Meskipun demikian, sepanjang perdagangan hari itu, IHSG sempat menunjukkan performa yang menjanjikan dengan menembus level psikologis 8.000 dan mencapai titik tertinggi di 8.017,06. Lalu, apa yang menyebabkan koreksi ini?
Budi Frensidy, Pengamat Pasar Modal dari Universitas Indonesia, berpendapat bahwa penguatan IHSG yang terjadi belakangan ini tidak sepenuhnya mencerminkan fundamental pasar yang sesungguhnya.
Menurutnya, ada lima saham yang memberikan kontribusi signifikan terhadap kenaikan indeks, yaitu PT Dian Swastatika Sentosa Tbk (DSSA), PT Chandra Asri Pacific Tbk (TPIA), PT DCI Indonesia Tbk (DCII), PT Barito Pacific Tbk (BRPT), dan PT Chandra Daya Investasi Tbk (CDIA).

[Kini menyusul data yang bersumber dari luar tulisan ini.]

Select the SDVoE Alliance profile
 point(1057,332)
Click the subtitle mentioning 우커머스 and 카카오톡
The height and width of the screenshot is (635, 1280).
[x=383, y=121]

Dengan kondisi ini, Budi memproyeksikan IHSG akan bergerak di kisaran 7.800, dengan potensi penguatan hingga 7.900 menjelang akhir tahun. Sebuah proyeksi yang cukup realistis, namun tetap membuka peluang untuk kejutan.
Menanggapi isu yang berkembang mengenai dugaan intervensi untuk mendorong IHSG menembus level 8.000 bertepatan dengan Hari Ulang Tahun Kemerdekaan Republik Indonesia, Budi memilih untuk tidak memberikan komentar lebih lanjut. “Silakan diinterpretasikan sendiri, karena saya pun tidak berani juga bilang ada pesanan, karena tidak punya bukti juga,” ujarnya kepada Kontan, Jumat (15/8).

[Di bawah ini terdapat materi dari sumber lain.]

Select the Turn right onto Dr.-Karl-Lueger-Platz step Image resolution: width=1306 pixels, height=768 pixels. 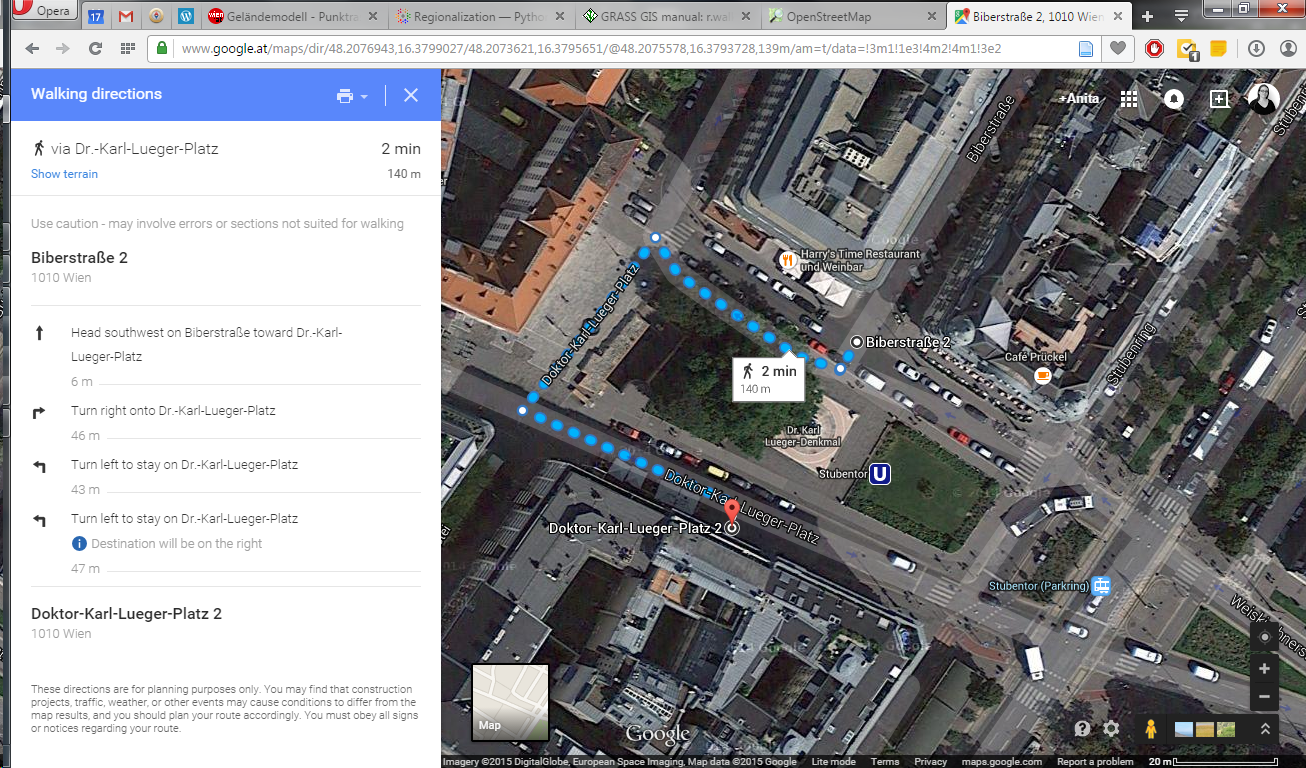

Sementara itu, dari sudut pandang yang berbeda, Direktur Utama BRI Danareksa Sekuritas, Laksono Widodo, melihat adanya peluang perbaikan kinerja di sejumlah sektor utama pada semester II-2025. Optimisme ini didasari oleh valuasi beberapa sektor yang saat ini dianggap masih tergolong murah.
Laksono menambahkan bahwa perbaikan kondisi makroekonomi, prospek peningkatan belanja pemerintah, serta likuiditas yang semakin membaik menjadi faktor pendorong optimisme tersebut. Sektor perbankan, misalnya, diproyeksikan akan diuntungkan oleh membaiknya likuiditas yang berpotensi meningkatkan margin. Sektor telekomunikasi juga berpeluang mengalami perbaikan pendapatan seiring dengan membaiknya tingkat persaingan di industri.

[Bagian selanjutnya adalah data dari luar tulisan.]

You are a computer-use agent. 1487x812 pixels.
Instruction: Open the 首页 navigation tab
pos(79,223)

Sektor konsumer dan ritel pun tak luput dari perhatian. Peningkatan belanja pemerintah diharapkan dapat memperkuat daya beli masyarakat, sehingga mendukung pemulihan penjualan emiten di sektor tersebut. “Saat ini proyeksi IHSG untuk akhir tahun 2025 adalah 7.960. Indeks dapat di atas level ini jika perbaikan fundamental dapat terjadi di bulan-bulan mendatang,” jelas Laksono kepada Kontan, Jumat (15/8).
Lantas, bagaimana arah IHSG pekan depan? Head of Research Kiwoom Sekuritas, Liza Camelia Suryanata, mengungkapkan bahwa pihaknya tidak terlalu khawatir terhadap potensi pelemahan pasar, kecuali jika terjadi peristiwa besar selama long weekend ini. “Secara historis, [pelemahan] sering kali dipicu oleh faktor eksternal seperti isu terkait Donald Trump atau perkembangan di Amerika Serikat,” terangnya.
Di luar kemungkinan tersebut, Liza menilai bahwa pergerakan IHSG saat ini masih merupakan bentuk konsolidasi yang sehat. Ia juga menyoroti adanya arus modal asing (capital inflow) yang mulai konsisten, tercermin dari capaian foreign net buy sepekan terakhir yang positif sekitar Rp 5 triliun. “Tentunya ini sesuatu yang sudah lama tidak terlihat dalam sekian purnama,” kata Liza kepada Kontan, Jumat (15/8).
Lebih lanjut, Liza menuturkan bahwa masuknya sejumlah emiten Indonesia ke dalam indeks MSCI memberikan dorongan signifikan bagi pasar modal Tanah Air. Menurutnya, langkah ini berpotensi memperbesar investment pool Indonesia sebagai negara yang layak investasi. “Dana asing kembali masuk ke Indonesia seiring adanya perusahaan berkapitalisasi besar di dalam indeks. Memberikan ruang yang cukup untuk likuiditas,” imbuhnya.
Liza juga menambahkan bahwa strategi investor asing saat ini menyasar pembelian dari sektor perbankan, khususnya saham blue chip klasik yang selama ini tertinggal (laggard). Saham-saham ini penting sebagai pengisi portofolio berskala besar karena berperan sebagai tulang punggung IHSG dan menjadi index mover utama.